Most unit files are longer, but this gives you the gist of it. In the above example, if your daemon would crash or be killed, systemd would leave it alone.

You can however let systemd auto-restart it in case it fails or is accidentally killed. To do so, you can add the Restart option to the [Service] stanza.

$ cat /etc/systemd/system/yourdaemon.service
[Unit]
Description=Your Daemon
After=network-online.target
Wants=network-online.target systemd-networkd-wait-online.service

StartLimitIntervalSec=500
StartLimitBurst=5

[Service]
Restart=on-failure
RestartSec=5s

ExecStart=/path/to/daemon

[Install]
WantedBy=multi-user.target

The above will react to anything that stops your daemon: a code exception, someone that does kill -9 <pid>, … as soon as your daemon stops, systemd will restart it in 5 seconds.

In this example, there are also StartLimitIntervalSec and StartLimitBurst directives in the [Unit] section. This prevents a failing service from being restarted every 5 seconds.
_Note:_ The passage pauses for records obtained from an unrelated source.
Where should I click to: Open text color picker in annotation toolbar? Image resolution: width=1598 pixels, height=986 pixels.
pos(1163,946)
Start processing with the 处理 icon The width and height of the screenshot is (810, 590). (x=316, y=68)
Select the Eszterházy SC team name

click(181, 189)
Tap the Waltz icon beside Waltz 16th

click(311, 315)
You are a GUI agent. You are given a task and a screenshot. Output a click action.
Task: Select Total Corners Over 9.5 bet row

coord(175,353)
This will give it 5 attempts, if it still fails, systemd will stop trying to start the service.

(Note: if you change your systemd unit file, make sure to run systemctl daemon-reload to reload the changes.)

If you ask for the status of your daemon after it’s been killed, systemd will show activating (auto-restart).

$ systemctl status yourdaemon
● yourdaemon.service - Your Daemon
   Loaded: loaded (/etc/systemd/system/yourdaemon.service; enabled; vendor preset: enabled)
   Active: activating (auto-restart) (Result: signal) since Mon 2020-01-13 09:07:41 UTC; 4s ago
  Process: 27165 ExecStart=/path/to/daemon (code=killed)
  Main PID: 27165 (code=killed, signal=KILL)

Give it a few seconds, and you’ll see the daemon was automatically restarted by systemd.

$ systemctl status yourdaemon
● yourdaemon.service - Your Daemon
   Loaded: loaded (/etc/systemd/system/yourdaemon.service; enabled; vendor preset: enabled)
   Active: active (running) since Mon 2020-01-13 09:07:46 UTC; 6min ago

Pretty useful if you have a buggy service that’s safe to just restart on failure!